**Task details**
All lines in the data bearing the string "Given" should be identified and copied.

**Records drawn from a dataset**

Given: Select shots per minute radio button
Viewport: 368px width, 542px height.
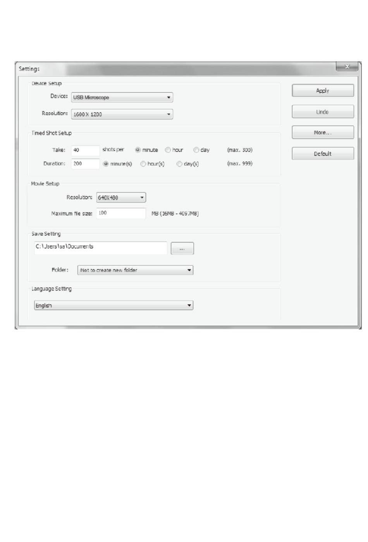Looking at the screenshot, I should click(138, 150).
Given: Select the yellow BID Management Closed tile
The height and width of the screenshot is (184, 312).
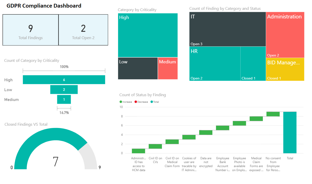Looking at the screenshot, I should click(x=285, y=69).
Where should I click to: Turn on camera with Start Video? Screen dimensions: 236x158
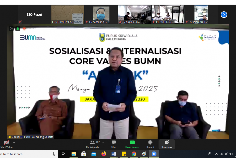coord(6,144)
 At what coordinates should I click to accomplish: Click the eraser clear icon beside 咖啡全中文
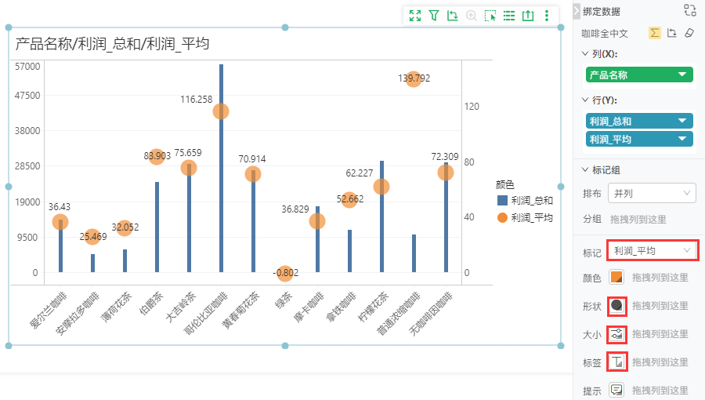689,33
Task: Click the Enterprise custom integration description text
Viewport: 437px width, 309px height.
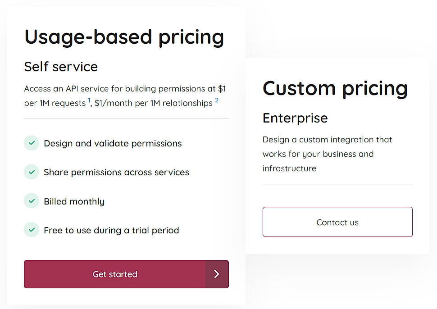Action: point(327,153)
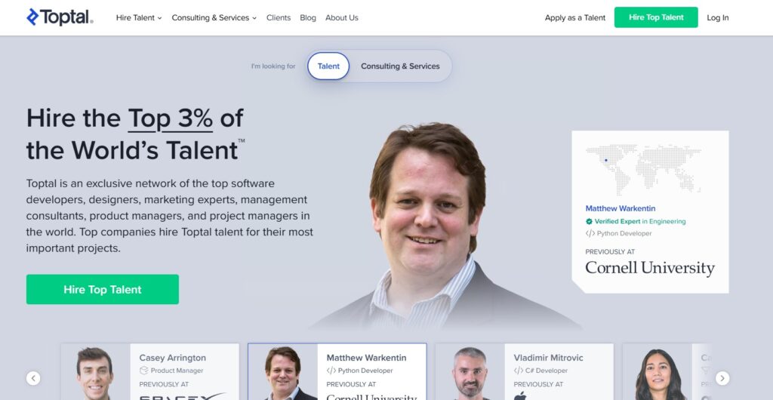Expand the Consulting & Services nav dropdown
This screenshot has width=773, height=400.
[x=214, y=17]
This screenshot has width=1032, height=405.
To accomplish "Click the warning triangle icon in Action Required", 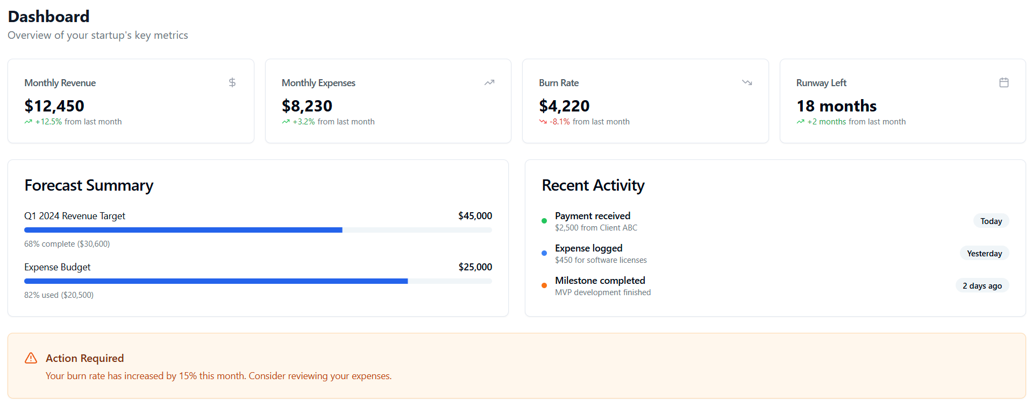I will 31,358.
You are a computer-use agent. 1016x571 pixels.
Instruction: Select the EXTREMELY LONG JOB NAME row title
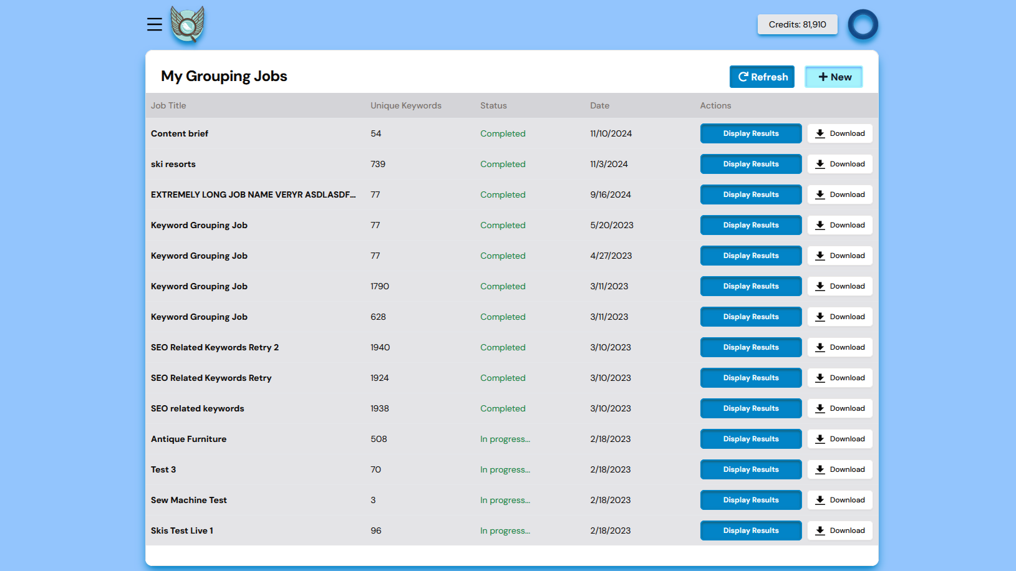[x=253, y=194]
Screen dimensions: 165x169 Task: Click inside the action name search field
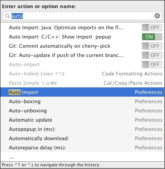(82, 16)
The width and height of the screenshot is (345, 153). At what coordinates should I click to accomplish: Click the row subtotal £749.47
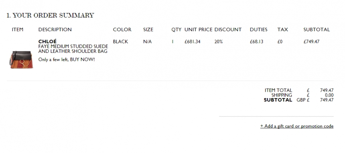pos(311,42)
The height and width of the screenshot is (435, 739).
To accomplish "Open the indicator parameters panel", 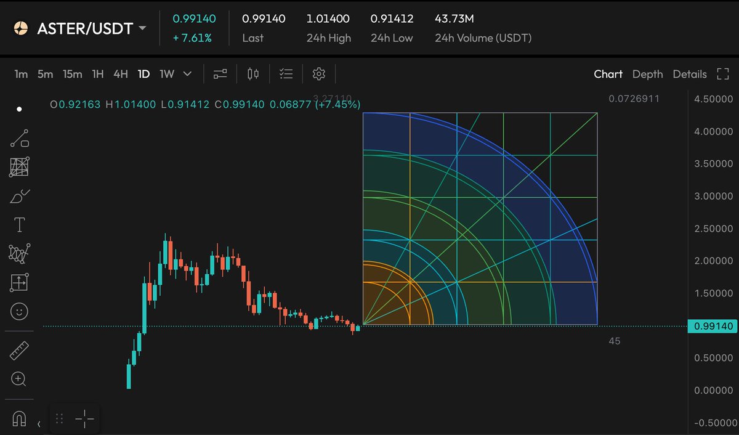I will point(220,73).
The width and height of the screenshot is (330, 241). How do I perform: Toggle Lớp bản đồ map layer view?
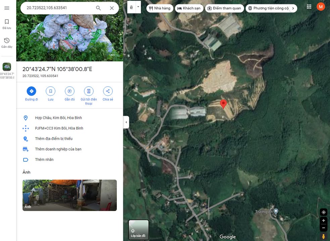138,230
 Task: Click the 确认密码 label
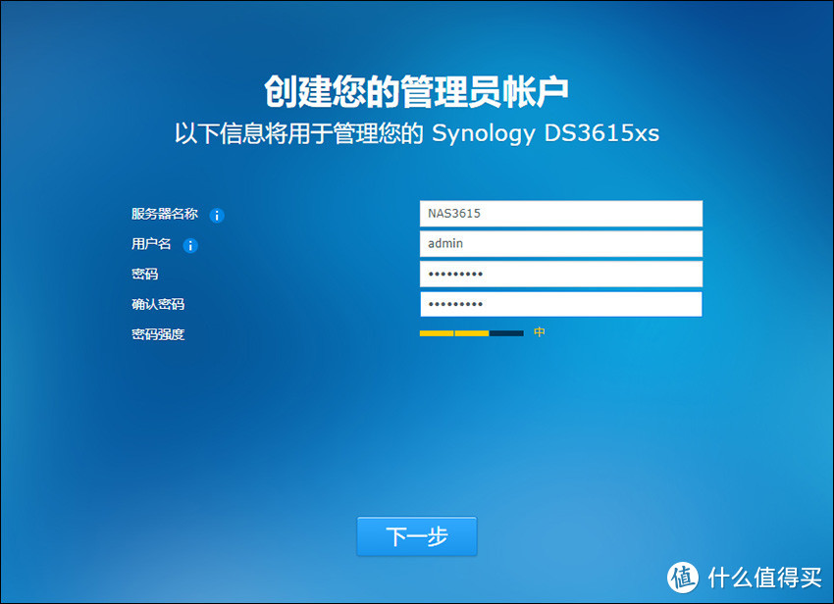158,305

**Solution for this task**
Given: Select shots per minute radio button
Given: Select the yellow BID Management Closed tile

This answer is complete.